▸ **本文**
──────────
『女医の決断!』(上)
2008年06月15日 コンサルタントY
朝7時45分。必ずこの時間になると電話が鳴る。
30代前半、独身、女性、ファッション雑誌からそのまま抜け出してきたような先生で、毎日決まった時間に電話をかけてくる律儀な印象の先生だ。F先生は、出身でもある関東地方の某私立大学付属病院に勤務されている皮膚科のドクターである。
F先生の所属する医局でも多分にもれず医局員不足で、F先生は日々激務を極めていた。毎日、朝の数分しか話ができないのもうなずける。医師免許取得後、皮膚科一筋でやってこられたF先生は、今では患者を診るだけではなく、研修医や若手Drの指導的立場の先生だった。
初めてお会いしたのはすっかり秋も深まった10月の終わりだった。
ある日の夜9時ごろ、帰り支度を始めだした事務所に一本の電話がかかってきた。「転職希望なんですが・・・。」力の抜けかかっていた体にまた力が入ってきそうな元気のいい声の先生だった。
『私にお任せ下さい。まずはお会いしましょう。』早速、翌日お会いする事になった。
先生の転職理由は激務に耐えられないからだと言うものではなかった。
「今の自分も含め、私の知っているDrはみんな業務をこなすことに精一杯で、どうしても患者様の気持ちになって診てあげられていない気がします。なんとなく威圧的に話しかけてしまうというか・・・。」と、胸の内を語られた。
更に、「レストランに入った時やデパートで買い物している時なんか、そこで働いている人たちに接するたびに、本当に気持ちがよくなります。お客様への対応というのかサービス精神というのか・・・。
私、そういう気持ちになる度に、いつも彼らに尊敬の気持ちがわくんです。私も患者様に対する接し方を変えなきゃいけない、患者様のことを第一に考えて向き合っていきたいと考えるんですが、なかなかできなくて・・・。
──────────
▸ **やること**
1/ 次の(a)〜(c)が本文の内容と合っているかどうかを、「はい」か「いいえ」で答えること。判断の根拠となる本文の言葉もそのまま引用すること。
(a) 毎朝7時45分になると必ず電話が鳴る。
(b) F先生の転職理由は、激務に耐えられないことだった。
(c) 初めて会ったのは春の終わりだった。
2/ 本文をもとに、次の問いに答えること。
(a) F先生は何科のドクターか。
(b) 事務所に一本の電話がかかってきたのは夜何時ごろか。
(c) F先生が勤務しているのはどこか。
3/ 本文の「ある日の夜9時ごろ、帰り支度」から「先生の転職理由は激務に耐えられないからだと言うものではなかった。」までを、両端を含めてそのまま書き写すこと。
記録は本文の内容とは関係がない。

▸ **提供された情報**
──────────
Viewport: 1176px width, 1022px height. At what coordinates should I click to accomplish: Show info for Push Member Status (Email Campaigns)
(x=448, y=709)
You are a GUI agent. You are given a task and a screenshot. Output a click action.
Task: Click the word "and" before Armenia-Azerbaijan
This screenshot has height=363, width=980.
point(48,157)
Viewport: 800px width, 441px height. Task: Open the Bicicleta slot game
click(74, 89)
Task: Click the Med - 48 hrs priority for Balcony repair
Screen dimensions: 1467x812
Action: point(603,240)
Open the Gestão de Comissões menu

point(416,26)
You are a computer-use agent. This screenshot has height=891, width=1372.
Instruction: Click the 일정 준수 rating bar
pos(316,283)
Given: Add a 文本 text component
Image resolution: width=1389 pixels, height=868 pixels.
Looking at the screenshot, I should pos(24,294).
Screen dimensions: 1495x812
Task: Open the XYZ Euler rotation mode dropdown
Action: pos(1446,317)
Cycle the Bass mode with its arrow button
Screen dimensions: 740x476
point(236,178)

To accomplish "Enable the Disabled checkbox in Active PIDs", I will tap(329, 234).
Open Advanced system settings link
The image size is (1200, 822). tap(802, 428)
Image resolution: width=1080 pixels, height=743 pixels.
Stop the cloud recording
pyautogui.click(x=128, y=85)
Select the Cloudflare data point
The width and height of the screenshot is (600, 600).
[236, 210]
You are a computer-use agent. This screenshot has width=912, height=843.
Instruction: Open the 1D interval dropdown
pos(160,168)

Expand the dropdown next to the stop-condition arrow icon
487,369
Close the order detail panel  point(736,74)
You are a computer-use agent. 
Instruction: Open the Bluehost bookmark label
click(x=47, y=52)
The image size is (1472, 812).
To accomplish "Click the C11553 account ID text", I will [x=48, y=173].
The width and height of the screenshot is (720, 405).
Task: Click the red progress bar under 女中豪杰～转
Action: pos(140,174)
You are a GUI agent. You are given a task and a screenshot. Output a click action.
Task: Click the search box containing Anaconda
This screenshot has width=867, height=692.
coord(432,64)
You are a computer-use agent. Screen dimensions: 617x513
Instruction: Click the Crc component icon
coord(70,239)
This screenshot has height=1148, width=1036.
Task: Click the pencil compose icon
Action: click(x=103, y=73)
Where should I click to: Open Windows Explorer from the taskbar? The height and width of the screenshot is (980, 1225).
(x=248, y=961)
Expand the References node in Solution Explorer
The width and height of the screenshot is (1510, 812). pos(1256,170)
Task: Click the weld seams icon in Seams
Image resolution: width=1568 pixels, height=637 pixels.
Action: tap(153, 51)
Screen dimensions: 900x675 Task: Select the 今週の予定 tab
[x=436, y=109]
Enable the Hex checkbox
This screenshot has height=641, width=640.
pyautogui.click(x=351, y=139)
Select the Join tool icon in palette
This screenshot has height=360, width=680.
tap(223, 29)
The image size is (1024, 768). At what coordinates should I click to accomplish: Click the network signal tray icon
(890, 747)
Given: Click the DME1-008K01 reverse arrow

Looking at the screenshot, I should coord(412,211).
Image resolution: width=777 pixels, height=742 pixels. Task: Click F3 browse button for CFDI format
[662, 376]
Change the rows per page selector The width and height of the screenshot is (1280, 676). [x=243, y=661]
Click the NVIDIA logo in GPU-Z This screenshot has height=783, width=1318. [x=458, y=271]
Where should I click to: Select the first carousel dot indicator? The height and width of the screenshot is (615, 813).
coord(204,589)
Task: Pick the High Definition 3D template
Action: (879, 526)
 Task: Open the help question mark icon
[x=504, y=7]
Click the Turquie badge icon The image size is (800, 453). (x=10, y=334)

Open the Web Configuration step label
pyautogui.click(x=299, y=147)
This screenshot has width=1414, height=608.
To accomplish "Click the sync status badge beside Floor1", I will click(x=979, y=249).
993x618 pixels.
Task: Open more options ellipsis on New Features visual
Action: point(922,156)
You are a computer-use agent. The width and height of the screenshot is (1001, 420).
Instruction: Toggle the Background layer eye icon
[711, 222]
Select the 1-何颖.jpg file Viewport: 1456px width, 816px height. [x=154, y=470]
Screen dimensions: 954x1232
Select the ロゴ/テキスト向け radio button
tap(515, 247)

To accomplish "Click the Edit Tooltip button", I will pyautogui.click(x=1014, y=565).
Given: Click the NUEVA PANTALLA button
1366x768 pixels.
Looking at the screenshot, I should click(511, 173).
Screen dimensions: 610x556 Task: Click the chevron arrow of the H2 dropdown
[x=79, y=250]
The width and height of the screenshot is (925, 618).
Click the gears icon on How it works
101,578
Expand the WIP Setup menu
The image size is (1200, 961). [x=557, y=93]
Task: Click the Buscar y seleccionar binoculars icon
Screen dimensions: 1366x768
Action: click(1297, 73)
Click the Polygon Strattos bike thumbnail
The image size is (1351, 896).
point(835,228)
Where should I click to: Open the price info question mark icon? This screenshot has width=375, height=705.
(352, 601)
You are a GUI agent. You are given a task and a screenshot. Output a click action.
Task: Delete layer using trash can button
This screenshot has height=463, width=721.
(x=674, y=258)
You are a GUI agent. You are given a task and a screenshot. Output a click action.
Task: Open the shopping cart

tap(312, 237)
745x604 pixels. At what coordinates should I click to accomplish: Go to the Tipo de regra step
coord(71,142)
──────────
▸ **解答**
1/
(a) はい。「朝7時45分。必ずこの時間になると電話が鳴る。」
(b) いいえ。「先生の転職理由は激務に耐えられないからだと言うものではなかった。」
(c) いいえ。「初めてお会いしたのはすっかり秋も深まった10月の終わりだった。」

2/
(a) 皮膚科
(b) 夜9時ごろ
(c) 出身でもある関東地方の某私立大学付属病院

3/
ある日の夜9時ごろ、帰り支度を始めだした事務所に一本の電話がかかってきた。「転職希望なんですが・・・。」力の抜けかかっていた体にまた力が入ってきそうな元気のいい声の先生だった。
『私にお任せ下さい。まずはお会いしましょう。』早速、翌日お会いする事になった。
先生の転職理由は激務に耐えられないからだと言うものではなかった。